The Roman Opposition
Warfare of Prosecutions
If the torpid organism of the Roman polity could still of itself reach a crisis of wholesome reaction, that reaction could not but set in now, when, by one of the marvellous pieces of good fortune, in which the history of Rome is so rich, the danger was sufficiently imminent to rouse all the energy and all the patriotism of the burgesses, and yet did not burst upon them so suddenly as to leave no space for the development of their resources. But the very same phenomena, which had occurred four years previously after the African defeats, presented themselves afresh. In fact the African and Gallic disasters were essentially of the same kind. It may be that primarily the blame of the former fell more on the oligarchy as a whole, that of the latter more on individual magistrates; but public opinion justly recognized in both, above all things, the bankruptcy of the government, which in its progressive development imperilled first the honour and now the very existence of the state. People just as little deceived themselves then as now regarding the true seat of the evil, but as little now as then did they make even an attempt to apply the remedy at the proper point. They saw well that the system was to blame; but on this occasion also they adhered to the method of calling individuals to account—only no doubt this second storm discharged itself on the heads of the oligarchy so much the more heavily, as the calamity of 649 exceeded in extent and peril that of 645. The sure instinctive feeling of the public, that there was no resource against the oligarchy except the -tyrannis-, was once more apparent in their readily entering into every attempt by officers of note to force the hand of the government and, under one form or another, to overturn the oligarchic rule by a dictatorship.

WHAT TO DO
Answer these questions from the text on the Roman opposition:
1. After which defeats had the same phenomena occurred four years earlier?
2. The calamity of which year exceeded that of 645 in extent and peril?
3. What did the public instinctively feel was the only resource against the oligarchy?
The listing after the text on the Roman opposition is separate material.

STORED RECORDS
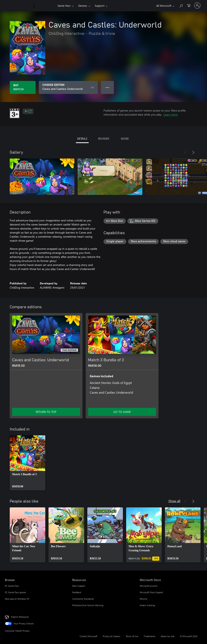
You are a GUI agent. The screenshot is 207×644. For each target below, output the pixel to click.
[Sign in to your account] (197, 5)
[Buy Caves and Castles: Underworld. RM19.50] (22, 88)
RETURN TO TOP (46, 412)
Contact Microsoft (88, 636)
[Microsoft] (18, 6)
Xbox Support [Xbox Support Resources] (79, 586)
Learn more (170, 114)
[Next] (193, 152)
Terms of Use (132, 636)
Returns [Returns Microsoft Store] (143, 599)
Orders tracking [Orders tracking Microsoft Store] (147, 605)
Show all (174, 501)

REPLY TO THE EXERCISE
1. The African defeats.
2. 649.
3. The tyrannis.